### YOUR INSTRUCTIONS:
Emit a verbatim copy of the lines running from the line with "The image size is (1000, 1056)." through the end of the material below.

### INFORMATION SUPPLIED:
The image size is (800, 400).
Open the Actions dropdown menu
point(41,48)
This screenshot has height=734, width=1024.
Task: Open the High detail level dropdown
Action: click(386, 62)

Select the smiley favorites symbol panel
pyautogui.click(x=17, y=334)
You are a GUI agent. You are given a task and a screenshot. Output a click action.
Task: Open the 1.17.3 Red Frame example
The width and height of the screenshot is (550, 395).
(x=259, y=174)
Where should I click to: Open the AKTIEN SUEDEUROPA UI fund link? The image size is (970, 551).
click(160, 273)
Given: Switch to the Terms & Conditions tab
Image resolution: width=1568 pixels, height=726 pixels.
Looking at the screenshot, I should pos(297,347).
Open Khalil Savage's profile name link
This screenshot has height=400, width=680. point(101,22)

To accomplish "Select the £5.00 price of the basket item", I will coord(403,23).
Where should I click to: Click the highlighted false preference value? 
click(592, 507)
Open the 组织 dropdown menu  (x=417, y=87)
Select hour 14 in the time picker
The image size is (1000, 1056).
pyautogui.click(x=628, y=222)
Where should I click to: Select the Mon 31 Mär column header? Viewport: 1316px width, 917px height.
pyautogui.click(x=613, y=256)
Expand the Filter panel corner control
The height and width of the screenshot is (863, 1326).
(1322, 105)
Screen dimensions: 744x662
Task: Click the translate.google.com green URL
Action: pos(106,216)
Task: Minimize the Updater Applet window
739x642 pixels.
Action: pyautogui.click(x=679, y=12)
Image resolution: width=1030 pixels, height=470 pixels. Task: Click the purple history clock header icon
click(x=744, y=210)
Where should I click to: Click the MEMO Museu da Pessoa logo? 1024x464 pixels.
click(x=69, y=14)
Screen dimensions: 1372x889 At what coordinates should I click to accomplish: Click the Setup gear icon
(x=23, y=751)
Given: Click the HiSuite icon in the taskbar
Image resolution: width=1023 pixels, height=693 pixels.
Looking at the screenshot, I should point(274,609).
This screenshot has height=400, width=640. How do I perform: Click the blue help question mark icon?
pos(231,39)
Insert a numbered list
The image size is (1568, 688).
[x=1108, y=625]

### EXERCISE SOLUTION:
The image size is (1000, 1056).
pyautogui.click(x=628, y=222)
Where should I click to: Select the Mon 31 Mär column header? Viewport: 1316px width, 917px height.
pyautogui.click(x=613, y=256)
Expand the Filter panel corner control
The height and width of the screenshot is (863, 1326).
(1322, 105)
Screen dimensions: 744x662
Task: Click the translate.google.com green URL
Action: pos(106,216)
Task: Minimize the Updater Applet window
739x642 pixels.
Action: pyautogui.click(x=679, y=12)
Image resolution: width=1030 pixels, height=470 pixels. Task: Click the purple history clock header icon
click(x=744, y=210)
Where should I click to: Click the MEMO Museu da Pessoa logo? 1024x464 pixels.
click(x=69, y=14)
Screen dimensions: 1372x889 At what coordinates should I click to accomplish: Click the Setup gear icon
(x=23, y=751)
Given: Click the HiSuite icon in the taskbar
Image resolution: width=1023 pixels, height=693 pixels.
Looking at the screenshot, I should point(274,609).
This screenshot has height=400, width=640. How do I perform: Click the blue help question mark icon?
pos(231,39)
Insert a numbered list
The image size is (1568, 688).
[x=1108, y=625]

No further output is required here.